Quelques extraits de conférence un peu baroques:
Une conférence sur l'avenir du peuple juif, dépeint à travers des considérations dignes de Nostradamus:
"Souvenez-vous de Pourim, lorsque Aman, le Perse, n°2 du régime à l'époque, avait décidé de détruire le peuple juif. Qui avons-nous en face aujourd'hui ? Un Perse. N°2 du régime. Dont le nom rappelle étrangement celui de son glorieux ancêtre: Amaninejad !"
Rappelons quand même que son vrai nom, c'est Ahmadinejad. C'est déjà moins ressemblant...
Une conférence sur l'importance de la casherout où, pour bien sensibiliser l'auditoire, on rapporte l'histoire d'un déporté à Auschwitz qui aurait refusé pendant les 3 ans de présence dans le camp une tranche de porc proposée par un soldat allemand. Et que la veille de la libération du camp par l'armée américaine (ou soviétique, dit le conférencier qui dit ne pas s'en rappeler), le soldat SS lui aurait intimé l'ordre de manger sous peine d'une balle dans la tête. Le déporté refusa de manger alors que la libération était quasi-assuré le jour d'après. L'Allemand le tue. Un aumônier de l'armée libératrice dit alors aux autres déportés présents que son comportement doit nous rappeler à quel point ce Juif a porté le respect de la casherout et qu'aujourd'hui, aller au Mac Do manger un Fish, parce que je m'en fiche, sourie le conférencier, eh bien c'est insulter la mémoire de ce juif et des 6 millions qui ont donné leur vie pour le respect des commandements divins.
3 ans à Auschwitz avec un allemand sur le dos sans mourir ? Même historiquement, c'est très invraisemblable, les Juifs n'ayant vraiment commencé à arriver que mi-42 et que le camp a été libéré en janvier 45, soit moins de 3 ans.
Alors armée américaine ou soviétique ? Si c'est Auschwitz, c'est bien évidemment l'armée Rouge. Un aumônier dans l'armée de Staline ? C'est un scoop...
Les 6 millions de juifs respectaient donc tous les règles de la casherout ? Autre scoop...
Ou encore les fameux codes dans la Thora, censés montrer la puissance historique et indépassable de la Thora à travers de subtils jeux mathématiques.

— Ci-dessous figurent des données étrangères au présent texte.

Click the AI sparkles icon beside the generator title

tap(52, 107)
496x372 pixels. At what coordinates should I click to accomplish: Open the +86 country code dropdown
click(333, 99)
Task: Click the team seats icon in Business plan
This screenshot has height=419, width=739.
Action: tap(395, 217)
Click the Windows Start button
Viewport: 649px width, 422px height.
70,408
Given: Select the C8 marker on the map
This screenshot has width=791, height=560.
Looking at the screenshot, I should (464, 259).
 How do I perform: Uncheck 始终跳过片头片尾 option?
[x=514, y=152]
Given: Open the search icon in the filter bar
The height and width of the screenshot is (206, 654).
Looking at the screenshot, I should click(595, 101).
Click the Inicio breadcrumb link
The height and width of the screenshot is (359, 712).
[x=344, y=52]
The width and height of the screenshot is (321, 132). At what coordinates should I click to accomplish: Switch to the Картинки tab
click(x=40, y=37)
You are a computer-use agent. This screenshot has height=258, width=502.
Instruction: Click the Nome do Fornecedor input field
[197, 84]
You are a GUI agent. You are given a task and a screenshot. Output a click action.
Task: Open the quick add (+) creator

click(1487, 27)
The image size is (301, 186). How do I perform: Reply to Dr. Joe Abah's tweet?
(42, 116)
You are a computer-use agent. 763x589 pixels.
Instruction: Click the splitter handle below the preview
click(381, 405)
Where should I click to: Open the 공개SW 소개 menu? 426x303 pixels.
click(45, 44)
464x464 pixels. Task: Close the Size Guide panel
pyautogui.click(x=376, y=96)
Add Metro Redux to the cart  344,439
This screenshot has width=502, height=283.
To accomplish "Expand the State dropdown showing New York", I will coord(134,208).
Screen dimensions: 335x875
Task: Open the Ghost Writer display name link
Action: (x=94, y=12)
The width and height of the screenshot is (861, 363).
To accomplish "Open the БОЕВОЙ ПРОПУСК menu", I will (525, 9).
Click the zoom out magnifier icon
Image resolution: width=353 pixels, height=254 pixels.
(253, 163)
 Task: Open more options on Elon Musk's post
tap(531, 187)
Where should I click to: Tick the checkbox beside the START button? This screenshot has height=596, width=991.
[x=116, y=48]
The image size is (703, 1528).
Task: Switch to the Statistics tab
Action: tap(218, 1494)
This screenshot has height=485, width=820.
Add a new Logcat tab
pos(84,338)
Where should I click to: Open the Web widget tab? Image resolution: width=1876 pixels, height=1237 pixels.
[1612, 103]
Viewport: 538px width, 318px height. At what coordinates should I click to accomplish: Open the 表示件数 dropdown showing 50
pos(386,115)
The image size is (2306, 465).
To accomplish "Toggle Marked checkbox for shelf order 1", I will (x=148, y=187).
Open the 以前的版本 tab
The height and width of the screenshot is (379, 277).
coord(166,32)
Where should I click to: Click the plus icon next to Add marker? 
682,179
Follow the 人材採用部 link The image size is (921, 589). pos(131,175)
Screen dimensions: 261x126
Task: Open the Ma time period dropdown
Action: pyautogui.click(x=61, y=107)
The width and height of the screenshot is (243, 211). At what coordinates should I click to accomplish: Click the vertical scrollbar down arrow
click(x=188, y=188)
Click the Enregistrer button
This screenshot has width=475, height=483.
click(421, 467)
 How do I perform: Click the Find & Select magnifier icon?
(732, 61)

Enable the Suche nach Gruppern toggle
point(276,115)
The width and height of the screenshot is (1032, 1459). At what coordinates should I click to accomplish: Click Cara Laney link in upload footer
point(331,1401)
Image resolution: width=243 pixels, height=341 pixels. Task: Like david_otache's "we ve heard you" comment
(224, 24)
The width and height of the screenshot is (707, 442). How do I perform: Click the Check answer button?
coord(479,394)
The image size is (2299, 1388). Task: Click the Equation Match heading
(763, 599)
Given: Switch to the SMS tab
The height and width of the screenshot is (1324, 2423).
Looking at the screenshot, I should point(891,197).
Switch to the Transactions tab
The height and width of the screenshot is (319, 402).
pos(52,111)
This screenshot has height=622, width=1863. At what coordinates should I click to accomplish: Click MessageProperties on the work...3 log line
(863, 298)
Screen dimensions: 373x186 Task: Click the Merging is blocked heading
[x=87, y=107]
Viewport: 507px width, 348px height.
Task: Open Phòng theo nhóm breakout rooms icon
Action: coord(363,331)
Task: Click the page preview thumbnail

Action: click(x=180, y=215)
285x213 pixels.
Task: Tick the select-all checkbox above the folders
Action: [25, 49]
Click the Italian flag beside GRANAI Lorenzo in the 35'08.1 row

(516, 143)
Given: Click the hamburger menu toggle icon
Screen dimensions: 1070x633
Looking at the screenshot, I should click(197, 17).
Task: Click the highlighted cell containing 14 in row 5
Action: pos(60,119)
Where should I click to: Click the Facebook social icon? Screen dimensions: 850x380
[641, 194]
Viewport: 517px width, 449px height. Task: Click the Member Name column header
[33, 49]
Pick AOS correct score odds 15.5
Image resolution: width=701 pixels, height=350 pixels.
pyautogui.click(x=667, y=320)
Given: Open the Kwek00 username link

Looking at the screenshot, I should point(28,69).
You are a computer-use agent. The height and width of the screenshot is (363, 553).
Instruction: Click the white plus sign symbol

Je suis donc allé discuter avec un des responsables d'Oraïta. C'était très instructif. Sur les imprécisions historiques ou les "écarts" par rapport à une position rationaliste, les positions n'évoluent pas. Cela marche, donc on continue comme ça.
Sur le fond de leur démarche en revanche, ils sont extrêmement lucides: ils s'adressent d'abord à l'émotion avant de toucher l'intellect, l'objecif étant avant tout "de créer une fissure dans la Kelipa (l'écorce) afin d'atteindre l'âme de ces gens".
A la question sur la qualité de la Téchouva, la réponse est également pleine de bon sens: "Nous savons bien que ce n'est pas en 3 jours que quelqu'un peut réellement changer. C'est pour cela que nous avons dans nos séminaires des personnes spécialement chargées de suivre les participants après le séminaire. C'est ce que font les sectes. Si elles arrivent à convaincre des gens avec un fond spirituel égal à zéro, imaginez ce qu'il est possible de faire avec la Thora comme proposition ! Maintenant, si les personnes ne veulent pas être rappelées, nous les laissons évidemment tranquilles"
Il y a donc des personnes qui ressortent insensibles ?
"Evidemment. Il y a même des gens qui sont encore plus virulents après un séminaire. Mais que faire ? Comme cela nous posait tout de même un problème de conscience, nous avons posé la question aux plus hautes autorités halakhiques. Celles-ci nous ont encouragé à continuer: la situation est critique, nous ne pouvons malheureusement pas nous permettre de faire du sur-mesure. Le peuple juif est en danger. Il faut savoir également que nous avons évolué sur le public que nous touchons. Auparavant, seuls les non-pratiquants (chabat, casherout,..) étaient admis. Le Rav Ovadia Yossef nous a demandé de prendre également un public religieux: celui-ci aussi a besoin de renforcement. Trop souvent, sa pratique est mécanique et dénuée de contenu spirituel."
Mais quand même les conférences, c'est parfois un peu limite non ?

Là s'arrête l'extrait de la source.